Vor einem Jahr haben wir von PETA Strafanzeige bei der Staatsanwaltschaft Ingolstadt gegen den Landwirt Markus O. aus Pfaffenhofen gestellt.

In einem Zeugenvideo war zu sehen, wie Markus O. immer wieder brutal auf eine Kuh eingeschlagen hatte. Mit einem Gegenstand hatte er mehrere Male auf den Körper und den Kopf des Tieres gezielt. Selbst nach dem Zusammenbruch der Kuh waren die Misshandlungen weitergegangen.

Laut des Zeugen sind Schläge an diesem Hof nicht die Ausnahme, sondern brutaler Alltag. Auch die Frau von Markus O., die an den Schlägen beteiligt war, gab die Tierquälerei in einer Zeugenaussage offen zu:

„Je nach Verhalten der Kuh muss bei der Klauenpflege die Kuh mit Schlägen quasi darauf hingewiesen werden, sich nicht fallen zu lassen. Das Schlagen der Kühe kann bei der Klauenpflege bedingt notwendig sein.”
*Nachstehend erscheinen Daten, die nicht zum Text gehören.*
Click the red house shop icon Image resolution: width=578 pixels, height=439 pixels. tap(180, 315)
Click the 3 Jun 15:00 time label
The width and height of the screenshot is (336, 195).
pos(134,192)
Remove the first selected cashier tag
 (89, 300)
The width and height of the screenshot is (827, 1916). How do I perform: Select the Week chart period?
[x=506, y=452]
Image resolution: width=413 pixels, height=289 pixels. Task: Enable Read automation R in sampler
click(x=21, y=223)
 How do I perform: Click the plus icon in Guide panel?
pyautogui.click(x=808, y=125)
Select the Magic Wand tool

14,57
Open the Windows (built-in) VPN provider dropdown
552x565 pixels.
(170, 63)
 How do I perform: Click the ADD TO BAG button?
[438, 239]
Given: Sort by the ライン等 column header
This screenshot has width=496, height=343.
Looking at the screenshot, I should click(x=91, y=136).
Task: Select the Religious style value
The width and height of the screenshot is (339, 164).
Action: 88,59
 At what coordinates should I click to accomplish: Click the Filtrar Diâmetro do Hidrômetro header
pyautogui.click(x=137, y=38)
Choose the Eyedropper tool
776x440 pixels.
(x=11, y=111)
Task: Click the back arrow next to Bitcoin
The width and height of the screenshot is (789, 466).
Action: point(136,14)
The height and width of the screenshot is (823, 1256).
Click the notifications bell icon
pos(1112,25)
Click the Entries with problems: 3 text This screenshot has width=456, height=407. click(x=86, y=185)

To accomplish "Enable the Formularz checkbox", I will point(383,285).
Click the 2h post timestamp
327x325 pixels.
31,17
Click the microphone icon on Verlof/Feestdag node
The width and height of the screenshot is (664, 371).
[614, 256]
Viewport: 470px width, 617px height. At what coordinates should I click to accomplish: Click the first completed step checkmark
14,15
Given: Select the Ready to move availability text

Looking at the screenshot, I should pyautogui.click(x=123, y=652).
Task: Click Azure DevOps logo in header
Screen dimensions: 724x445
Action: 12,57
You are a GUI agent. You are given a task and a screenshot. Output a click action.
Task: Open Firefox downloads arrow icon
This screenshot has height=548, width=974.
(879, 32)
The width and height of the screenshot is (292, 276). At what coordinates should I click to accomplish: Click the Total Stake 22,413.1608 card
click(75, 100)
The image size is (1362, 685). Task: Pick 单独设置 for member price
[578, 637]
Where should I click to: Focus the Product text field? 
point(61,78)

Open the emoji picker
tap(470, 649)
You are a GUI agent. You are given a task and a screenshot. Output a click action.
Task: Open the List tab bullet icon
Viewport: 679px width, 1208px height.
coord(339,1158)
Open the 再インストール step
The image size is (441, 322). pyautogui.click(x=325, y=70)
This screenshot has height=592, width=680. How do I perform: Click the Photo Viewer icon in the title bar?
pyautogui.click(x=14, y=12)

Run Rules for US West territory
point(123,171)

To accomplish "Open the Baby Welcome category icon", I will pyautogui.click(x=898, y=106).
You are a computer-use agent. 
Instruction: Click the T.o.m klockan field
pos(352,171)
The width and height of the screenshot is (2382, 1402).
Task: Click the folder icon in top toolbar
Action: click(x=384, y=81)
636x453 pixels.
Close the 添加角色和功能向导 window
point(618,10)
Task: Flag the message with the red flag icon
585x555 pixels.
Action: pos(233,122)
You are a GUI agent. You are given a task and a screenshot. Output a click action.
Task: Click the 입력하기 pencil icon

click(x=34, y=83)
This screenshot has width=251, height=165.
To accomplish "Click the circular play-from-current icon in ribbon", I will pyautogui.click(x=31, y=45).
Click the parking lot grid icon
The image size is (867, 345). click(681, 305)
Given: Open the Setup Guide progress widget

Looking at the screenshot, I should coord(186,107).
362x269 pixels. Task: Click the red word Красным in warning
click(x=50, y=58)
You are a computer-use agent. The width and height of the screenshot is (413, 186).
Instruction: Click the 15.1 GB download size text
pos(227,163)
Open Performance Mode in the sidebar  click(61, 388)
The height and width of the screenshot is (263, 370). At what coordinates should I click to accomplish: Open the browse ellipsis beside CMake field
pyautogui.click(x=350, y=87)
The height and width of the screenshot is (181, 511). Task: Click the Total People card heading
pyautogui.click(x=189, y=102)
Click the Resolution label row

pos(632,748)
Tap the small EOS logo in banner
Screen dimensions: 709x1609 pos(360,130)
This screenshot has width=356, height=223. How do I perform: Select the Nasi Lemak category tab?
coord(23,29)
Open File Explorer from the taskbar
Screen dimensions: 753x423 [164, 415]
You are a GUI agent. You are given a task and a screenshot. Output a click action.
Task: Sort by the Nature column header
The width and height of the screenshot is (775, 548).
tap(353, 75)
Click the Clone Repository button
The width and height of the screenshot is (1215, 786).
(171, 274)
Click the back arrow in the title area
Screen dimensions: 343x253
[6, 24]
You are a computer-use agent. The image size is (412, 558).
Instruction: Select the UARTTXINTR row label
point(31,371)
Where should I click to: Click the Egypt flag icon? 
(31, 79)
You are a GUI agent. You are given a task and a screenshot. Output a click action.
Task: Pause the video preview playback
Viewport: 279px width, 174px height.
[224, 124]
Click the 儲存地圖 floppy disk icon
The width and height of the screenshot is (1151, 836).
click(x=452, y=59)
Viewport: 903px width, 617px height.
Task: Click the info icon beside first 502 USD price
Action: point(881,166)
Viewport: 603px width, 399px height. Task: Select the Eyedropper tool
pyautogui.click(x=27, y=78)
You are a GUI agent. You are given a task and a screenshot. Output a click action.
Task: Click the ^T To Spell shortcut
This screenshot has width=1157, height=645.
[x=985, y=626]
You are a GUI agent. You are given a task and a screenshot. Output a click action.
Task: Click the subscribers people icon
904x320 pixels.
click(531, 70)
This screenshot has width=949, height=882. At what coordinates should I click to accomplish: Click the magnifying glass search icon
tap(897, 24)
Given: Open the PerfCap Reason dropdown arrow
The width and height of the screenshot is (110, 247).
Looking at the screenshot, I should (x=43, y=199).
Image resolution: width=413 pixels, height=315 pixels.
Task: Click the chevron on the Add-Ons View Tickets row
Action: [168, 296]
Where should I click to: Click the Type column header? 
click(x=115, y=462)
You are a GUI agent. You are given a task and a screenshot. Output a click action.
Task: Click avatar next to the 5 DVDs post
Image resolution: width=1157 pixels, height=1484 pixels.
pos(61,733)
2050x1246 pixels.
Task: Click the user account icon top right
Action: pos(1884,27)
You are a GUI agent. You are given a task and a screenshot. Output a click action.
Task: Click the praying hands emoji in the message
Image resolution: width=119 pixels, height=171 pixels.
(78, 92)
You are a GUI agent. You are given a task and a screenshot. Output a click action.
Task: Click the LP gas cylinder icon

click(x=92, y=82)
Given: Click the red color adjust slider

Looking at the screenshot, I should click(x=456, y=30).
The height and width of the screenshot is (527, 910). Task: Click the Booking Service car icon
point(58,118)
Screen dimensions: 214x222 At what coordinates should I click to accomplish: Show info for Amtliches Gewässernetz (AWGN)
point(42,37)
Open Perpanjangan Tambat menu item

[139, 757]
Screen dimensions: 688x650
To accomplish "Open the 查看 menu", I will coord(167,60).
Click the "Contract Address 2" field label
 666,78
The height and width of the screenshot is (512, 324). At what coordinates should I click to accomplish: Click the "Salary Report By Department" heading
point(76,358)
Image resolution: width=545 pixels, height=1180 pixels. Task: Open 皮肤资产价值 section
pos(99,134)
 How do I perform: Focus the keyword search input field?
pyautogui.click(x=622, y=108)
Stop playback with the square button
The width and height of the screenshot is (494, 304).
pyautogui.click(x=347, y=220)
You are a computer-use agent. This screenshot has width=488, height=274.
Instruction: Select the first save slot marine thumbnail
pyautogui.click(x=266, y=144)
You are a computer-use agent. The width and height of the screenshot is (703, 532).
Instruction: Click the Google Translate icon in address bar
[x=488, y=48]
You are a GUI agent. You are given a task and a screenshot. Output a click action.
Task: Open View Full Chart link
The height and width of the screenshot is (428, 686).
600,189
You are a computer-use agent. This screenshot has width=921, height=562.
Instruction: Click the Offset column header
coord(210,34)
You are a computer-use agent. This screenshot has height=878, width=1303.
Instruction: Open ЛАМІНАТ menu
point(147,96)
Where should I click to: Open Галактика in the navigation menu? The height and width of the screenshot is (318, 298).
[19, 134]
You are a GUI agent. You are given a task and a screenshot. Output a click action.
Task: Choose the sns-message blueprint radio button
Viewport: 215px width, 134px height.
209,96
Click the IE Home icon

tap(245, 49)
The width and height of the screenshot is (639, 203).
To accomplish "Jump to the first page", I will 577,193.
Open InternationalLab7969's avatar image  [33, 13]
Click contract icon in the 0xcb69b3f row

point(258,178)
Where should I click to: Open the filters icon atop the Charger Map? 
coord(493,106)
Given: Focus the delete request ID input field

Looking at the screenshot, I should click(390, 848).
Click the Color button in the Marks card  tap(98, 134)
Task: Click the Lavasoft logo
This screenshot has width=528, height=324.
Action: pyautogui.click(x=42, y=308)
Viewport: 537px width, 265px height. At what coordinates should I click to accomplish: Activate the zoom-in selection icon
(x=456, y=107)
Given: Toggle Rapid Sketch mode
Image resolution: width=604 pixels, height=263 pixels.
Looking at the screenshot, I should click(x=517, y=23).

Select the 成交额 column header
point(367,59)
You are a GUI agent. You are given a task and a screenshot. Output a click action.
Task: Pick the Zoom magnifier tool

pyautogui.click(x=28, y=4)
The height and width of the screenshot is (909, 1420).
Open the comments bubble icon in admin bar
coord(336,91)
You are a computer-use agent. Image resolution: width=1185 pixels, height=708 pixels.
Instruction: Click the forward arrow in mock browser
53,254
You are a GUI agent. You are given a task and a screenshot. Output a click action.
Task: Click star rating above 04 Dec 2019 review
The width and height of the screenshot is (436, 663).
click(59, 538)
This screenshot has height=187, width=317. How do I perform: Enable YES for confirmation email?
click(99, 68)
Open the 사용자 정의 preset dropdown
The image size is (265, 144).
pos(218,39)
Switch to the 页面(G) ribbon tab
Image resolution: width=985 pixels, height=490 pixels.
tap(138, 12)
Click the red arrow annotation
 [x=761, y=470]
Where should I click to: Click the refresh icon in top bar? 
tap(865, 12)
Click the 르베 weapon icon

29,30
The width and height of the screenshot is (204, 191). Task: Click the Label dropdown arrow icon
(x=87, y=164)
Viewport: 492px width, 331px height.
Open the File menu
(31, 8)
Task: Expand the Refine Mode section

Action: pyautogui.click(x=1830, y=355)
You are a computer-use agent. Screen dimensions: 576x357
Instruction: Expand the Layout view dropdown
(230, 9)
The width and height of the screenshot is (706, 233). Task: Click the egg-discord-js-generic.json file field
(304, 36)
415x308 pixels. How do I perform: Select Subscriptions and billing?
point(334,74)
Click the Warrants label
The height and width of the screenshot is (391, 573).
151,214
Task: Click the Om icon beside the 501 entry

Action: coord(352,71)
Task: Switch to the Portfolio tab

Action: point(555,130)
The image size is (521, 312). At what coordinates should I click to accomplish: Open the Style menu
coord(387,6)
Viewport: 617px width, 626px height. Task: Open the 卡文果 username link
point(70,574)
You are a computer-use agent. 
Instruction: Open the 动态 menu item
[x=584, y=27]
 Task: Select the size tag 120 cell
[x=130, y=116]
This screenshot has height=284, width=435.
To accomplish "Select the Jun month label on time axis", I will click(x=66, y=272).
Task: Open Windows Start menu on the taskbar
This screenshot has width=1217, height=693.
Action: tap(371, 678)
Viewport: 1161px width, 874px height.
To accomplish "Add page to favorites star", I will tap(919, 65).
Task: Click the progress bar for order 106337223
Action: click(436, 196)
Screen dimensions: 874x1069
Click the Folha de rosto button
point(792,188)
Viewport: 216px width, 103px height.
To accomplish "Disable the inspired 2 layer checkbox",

Das Unfassbare: Der gewalttätige Bauer ist und war Vorstandsmitglied im lokalen Kreisverband des Bayerischen Bauernverbands.

Staatsanwaltschaft auf Seite des Tierquälers

Jetzt ist das Strafverfahren abgeschlossen: Die Kuhschlägerei kostete das Paar gerade einmal 500 Euro Strafe. Und das, nachdem wir ein Tierhalteverbot für den Bauern gefordert hatten.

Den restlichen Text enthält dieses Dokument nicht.